Could you rewrite the part of the items below that opens with the line containing "This screenshot has width=562, height=513." and closes with the line containing "click(x=211, y=178)", swapping "clock icon" for "bell icon" and keeping everything else the same? Give back only those lines, without the pictures.

● INFORMATION SHOWN

start

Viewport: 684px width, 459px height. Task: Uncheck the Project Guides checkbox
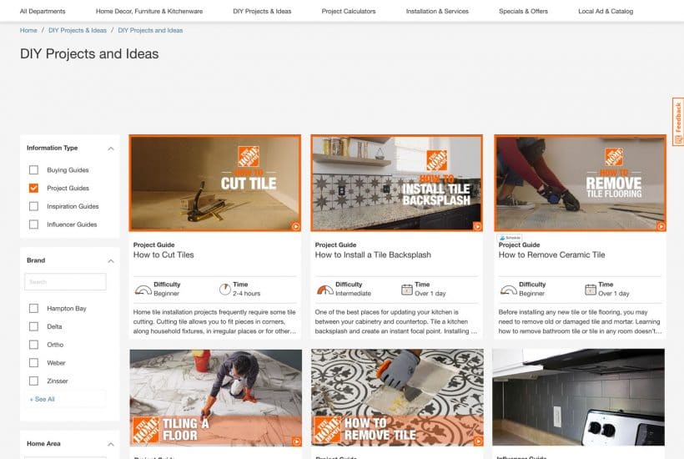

end
start

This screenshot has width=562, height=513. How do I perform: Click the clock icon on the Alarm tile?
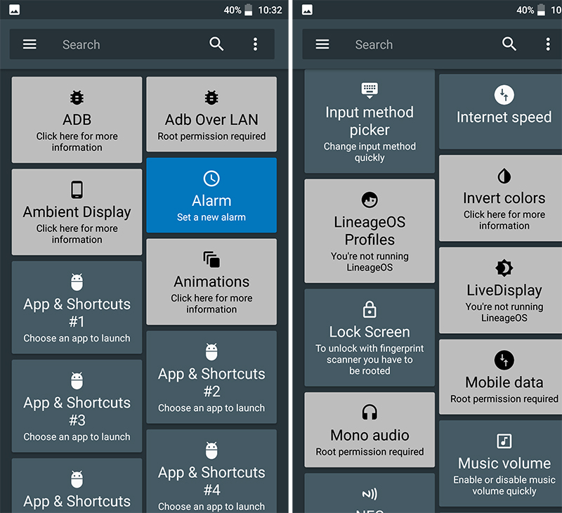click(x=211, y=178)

end
start

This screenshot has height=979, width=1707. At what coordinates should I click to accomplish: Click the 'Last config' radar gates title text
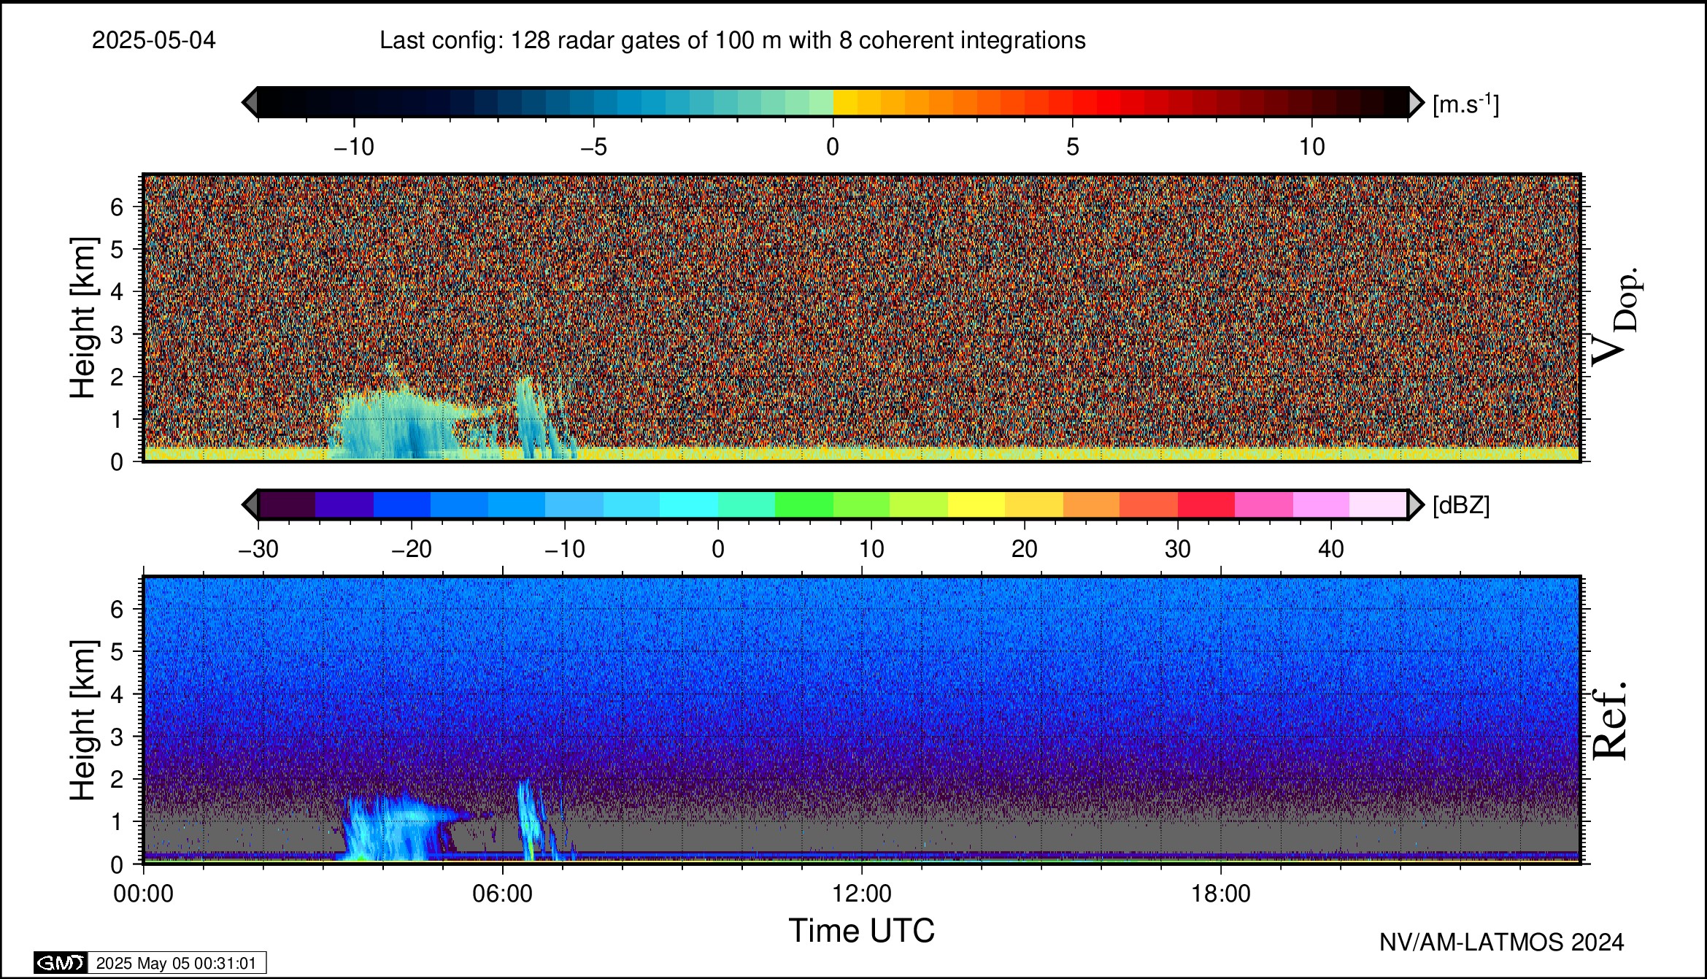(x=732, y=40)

end

● RESPONSE TO THIS EXERCISE
This screenshot has width=562, height=513. How do I perform: Click the bell icon on the Alarm tile?
click(x=211, y=178)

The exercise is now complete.